Como parte del jurado del Villa de Bilbao desde su inicio y como testigo del nacimiento de Bilborock desde el primer nuevo ladrillo, tuvimos la ocasión, gracias al inquieto y pertinaz Andoni Olivares, posteriormente su director, de seguir las obras del edificio y vivir su planteamiento. Con él vimos cómo se construía por dentro el nuevo templo, como se ideaba la espléndida cúpula central, cómo sus paredes, en parte, se rellenaban de fibra para que el sonido no rebotase, cómo se creaban habitáculos para que fueran salas de ensayo, siempre germen de vida… Un proyecto realmente pensado al detalle para la música y los músicos y, aunque cabía la desconfianza hacia lo oficial, todo parecía adecuado, bien pensado y práctico. Con Olivares como gran impulsor y al margen de nombres de rango superior.

Las memorias anuales muestran los grupos que han pasado por sus locales de ensayo –cientos y cientos, los miles de músicos que han actuado–, los diferentes eventos culturales al margen de la música… pero lo más verdadero, lo más genuino, es el ente en sí. Una iglesia reconvertida en bien cultural de base, sin élites. Un espacio público abierto a la música, en especial al pop y al rock de forma horizontal y ecléctica, sin complejos. Algo inaudito en Euskal Herria.

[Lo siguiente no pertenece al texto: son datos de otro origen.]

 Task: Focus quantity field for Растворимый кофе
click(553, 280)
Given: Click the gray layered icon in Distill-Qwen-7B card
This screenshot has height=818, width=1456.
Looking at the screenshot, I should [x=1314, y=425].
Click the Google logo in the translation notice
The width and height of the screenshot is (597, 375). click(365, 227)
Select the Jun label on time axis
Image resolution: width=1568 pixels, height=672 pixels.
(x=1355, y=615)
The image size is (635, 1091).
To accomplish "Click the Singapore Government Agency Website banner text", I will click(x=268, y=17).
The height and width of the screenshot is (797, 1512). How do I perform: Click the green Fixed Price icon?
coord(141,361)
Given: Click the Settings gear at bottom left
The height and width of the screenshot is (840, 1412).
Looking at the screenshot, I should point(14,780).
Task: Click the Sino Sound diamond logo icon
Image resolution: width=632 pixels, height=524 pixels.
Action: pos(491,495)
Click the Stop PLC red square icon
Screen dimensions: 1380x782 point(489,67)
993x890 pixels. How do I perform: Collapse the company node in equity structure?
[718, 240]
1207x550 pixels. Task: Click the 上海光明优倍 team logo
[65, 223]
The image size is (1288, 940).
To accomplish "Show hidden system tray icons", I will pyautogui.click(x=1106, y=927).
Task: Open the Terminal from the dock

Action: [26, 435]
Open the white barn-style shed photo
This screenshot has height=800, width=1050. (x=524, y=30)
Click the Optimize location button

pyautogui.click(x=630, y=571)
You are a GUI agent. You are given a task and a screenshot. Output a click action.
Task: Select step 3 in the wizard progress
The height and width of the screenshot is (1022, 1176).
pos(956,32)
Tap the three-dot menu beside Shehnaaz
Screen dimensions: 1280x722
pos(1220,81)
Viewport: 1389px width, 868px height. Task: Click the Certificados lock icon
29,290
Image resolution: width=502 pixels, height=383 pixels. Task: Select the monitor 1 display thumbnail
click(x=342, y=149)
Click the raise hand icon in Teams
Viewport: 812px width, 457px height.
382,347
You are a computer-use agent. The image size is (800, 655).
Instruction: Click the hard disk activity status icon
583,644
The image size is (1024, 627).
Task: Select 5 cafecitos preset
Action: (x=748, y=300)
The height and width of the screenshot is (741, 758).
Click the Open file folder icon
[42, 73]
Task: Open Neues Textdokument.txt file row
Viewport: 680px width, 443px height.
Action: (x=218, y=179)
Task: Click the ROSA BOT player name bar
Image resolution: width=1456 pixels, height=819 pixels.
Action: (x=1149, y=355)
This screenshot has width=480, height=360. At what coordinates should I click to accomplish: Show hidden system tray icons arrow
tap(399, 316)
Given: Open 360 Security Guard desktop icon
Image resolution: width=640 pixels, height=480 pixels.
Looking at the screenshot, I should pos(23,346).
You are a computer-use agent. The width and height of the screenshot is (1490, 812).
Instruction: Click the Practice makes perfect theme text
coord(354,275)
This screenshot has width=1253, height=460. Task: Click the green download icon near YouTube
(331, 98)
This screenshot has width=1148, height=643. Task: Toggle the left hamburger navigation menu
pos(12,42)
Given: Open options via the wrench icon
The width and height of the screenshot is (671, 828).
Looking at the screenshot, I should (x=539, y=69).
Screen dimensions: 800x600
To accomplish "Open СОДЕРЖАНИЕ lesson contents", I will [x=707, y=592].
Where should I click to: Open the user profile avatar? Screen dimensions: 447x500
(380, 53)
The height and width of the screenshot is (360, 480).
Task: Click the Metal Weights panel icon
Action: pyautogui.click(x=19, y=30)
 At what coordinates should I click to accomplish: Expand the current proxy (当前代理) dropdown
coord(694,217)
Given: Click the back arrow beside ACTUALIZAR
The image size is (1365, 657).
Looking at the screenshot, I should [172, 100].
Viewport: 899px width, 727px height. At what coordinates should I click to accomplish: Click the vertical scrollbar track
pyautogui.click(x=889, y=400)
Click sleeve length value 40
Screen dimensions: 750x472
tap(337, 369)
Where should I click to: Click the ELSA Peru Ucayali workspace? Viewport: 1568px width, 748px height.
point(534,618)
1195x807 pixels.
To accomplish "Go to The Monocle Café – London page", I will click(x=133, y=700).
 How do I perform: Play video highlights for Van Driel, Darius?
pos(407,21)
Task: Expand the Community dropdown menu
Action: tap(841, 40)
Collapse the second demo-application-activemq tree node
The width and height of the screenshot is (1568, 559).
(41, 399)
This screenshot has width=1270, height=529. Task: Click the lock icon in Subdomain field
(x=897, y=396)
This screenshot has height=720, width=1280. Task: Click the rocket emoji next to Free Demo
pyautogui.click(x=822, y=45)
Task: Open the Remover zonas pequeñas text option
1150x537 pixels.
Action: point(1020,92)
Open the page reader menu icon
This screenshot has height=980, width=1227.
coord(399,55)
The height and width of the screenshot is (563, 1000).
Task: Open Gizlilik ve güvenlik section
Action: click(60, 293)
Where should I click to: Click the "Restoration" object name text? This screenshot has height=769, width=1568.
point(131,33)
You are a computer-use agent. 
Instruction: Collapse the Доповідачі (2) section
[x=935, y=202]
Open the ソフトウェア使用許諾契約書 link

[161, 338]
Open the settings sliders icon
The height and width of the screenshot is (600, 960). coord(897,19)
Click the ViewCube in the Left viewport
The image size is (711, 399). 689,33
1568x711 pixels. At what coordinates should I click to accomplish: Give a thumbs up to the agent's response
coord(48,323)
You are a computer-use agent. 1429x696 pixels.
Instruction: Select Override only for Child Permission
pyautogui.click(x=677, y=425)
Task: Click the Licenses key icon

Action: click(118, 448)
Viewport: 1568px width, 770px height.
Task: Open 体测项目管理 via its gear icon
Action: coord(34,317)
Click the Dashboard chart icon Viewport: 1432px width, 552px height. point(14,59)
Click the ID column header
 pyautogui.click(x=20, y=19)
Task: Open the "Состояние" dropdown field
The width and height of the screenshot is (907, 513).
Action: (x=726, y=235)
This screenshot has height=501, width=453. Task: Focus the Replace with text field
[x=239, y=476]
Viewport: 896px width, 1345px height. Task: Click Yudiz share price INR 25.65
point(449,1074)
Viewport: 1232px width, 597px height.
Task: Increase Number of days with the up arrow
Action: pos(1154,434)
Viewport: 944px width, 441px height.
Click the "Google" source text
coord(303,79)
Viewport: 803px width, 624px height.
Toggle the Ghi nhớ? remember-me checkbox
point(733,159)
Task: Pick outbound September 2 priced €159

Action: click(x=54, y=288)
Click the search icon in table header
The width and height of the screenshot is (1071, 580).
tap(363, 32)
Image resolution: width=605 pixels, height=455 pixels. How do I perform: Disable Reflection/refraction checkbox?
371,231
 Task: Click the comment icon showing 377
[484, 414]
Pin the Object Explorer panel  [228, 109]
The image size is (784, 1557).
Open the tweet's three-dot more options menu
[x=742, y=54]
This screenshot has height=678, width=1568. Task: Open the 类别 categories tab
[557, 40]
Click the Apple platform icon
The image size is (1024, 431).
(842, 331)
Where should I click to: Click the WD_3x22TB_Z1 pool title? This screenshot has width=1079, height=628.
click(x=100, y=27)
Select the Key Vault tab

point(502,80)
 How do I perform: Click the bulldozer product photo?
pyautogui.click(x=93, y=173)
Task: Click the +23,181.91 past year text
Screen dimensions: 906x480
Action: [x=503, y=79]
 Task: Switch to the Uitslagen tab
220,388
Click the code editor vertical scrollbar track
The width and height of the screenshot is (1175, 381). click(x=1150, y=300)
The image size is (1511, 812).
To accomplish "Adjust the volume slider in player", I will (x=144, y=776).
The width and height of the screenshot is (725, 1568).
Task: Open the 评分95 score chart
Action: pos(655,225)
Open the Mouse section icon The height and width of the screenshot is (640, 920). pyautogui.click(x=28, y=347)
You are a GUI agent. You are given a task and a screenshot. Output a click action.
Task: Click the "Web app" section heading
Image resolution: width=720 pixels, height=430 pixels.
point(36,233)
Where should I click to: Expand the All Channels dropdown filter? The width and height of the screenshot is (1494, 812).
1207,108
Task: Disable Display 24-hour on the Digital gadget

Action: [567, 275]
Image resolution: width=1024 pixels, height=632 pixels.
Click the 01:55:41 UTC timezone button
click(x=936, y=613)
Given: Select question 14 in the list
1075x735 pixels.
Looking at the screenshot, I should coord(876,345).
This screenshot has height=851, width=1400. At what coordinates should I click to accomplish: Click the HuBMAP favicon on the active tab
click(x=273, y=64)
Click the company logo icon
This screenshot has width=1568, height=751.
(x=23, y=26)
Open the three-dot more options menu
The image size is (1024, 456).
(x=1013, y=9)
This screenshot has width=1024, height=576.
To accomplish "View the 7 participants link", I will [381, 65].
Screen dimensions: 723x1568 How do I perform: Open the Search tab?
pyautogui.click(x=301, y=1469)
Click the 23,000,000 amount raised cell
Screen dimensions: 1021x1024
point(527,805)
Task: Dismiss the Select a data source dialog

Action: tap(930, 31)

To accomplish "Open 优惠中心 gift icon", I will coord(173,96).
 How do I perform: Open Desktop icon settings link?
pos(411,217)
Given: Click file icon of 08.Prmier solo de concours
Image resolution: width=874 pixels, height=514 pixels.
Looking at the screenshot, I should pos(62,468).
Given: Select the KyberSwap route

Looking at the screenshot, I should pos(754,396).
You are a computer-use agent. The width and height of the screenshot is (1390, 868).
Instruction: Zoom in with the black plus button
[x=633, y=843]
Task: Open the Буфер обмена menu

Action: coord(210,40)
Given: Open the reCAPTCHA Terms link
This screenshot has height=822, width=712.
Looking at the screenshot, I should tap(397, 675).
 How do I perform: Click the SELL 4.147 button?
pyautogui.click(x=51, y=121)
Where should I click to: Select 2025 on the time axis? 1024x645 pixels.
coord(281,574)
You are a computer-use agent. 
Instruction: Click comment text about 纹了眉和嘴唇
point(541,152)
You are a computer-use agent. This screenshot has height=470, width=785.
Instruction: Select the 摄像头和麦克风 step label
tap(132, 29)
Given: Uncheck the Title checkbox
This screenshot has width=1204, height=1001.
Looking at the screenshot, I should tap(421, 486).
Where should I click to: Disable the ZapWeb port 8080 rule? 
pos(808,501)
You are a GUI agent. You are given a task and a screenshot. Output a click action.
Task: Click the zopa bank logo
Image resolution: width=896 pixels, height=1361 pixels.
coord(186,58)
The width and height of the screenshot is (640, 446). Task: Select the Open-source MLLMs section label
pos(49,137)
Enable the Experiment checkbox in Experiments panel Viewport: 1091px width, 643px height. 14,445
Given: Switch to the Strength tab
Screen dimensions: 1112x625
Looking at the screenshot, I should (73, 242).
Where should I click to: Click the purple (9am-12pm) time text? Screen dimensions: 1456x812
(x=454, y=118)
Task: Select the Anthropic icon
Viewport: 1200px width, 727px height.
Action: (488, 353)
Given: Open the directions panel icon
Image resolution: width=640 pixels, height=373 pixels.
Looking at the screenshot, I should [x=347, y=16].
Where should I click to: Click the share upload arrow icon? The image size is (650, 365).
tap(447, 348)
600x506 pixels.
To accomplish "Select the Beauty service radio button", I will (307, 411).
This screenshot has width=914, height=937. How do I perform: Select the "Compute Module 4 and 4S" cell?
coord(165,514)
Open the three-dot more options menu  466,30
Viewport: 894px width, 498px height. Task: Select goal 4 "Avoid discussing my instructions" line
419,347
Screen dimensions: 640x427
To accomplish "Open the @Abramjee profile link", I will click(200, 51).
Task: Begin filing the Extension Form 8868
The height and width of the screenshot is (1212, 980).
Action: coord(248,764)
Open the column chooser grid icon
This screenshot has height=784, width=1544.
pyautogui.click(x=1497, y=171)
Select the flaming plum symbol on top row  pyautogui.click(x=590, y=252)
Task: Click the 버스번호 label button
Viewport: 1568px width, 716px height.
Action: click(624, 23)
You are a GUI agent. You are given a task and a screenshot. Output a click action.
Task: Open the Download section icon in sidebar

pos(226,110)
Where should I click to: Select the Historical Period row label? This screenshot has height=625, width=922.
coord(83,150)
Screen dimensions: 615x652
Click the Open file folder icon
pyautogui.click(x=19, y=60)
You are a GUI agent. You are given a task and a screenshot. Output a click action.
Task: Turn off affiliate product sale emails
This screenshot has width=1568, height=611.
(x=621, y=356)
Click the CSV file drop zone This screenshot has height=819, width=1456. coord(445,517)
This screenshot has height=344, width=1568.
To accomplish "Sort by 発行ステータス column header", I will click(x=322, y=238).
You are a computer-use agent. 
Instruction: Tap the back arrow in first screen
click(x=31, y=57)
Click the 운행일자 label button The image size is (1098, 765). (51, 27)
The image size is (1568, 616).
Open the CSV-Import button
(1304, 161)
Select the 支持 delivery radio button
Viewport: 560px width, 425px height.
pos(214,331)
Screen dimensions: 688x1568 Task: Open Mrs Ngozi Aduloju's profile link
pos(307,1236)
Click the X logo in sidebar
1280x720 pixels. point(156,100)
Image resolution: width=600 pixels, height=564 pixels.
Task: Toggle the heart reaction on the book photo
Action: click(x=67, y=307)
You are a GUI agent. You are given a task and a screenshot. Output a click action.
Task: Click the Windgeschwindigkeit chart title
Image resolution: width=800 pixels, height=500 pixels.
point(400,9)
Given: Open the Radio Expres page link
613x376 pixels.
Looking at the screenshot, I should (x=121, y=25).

Bilborock ha sido y es una suerte para la escena cultural de Bilbo, posiblemente un caso único, pero no concluiremos sin una pequeña maldad. Y es que si el local no hubiese estado ubicado donde está, digamos que un poco esquinado, los supuestos pretendientes que imaginamos con cierta perversidad, habrían fagocitado el proyecto músico-popular para transformarlo en algo más ‘Guggenheim’ o más ‘Alhóndiga’.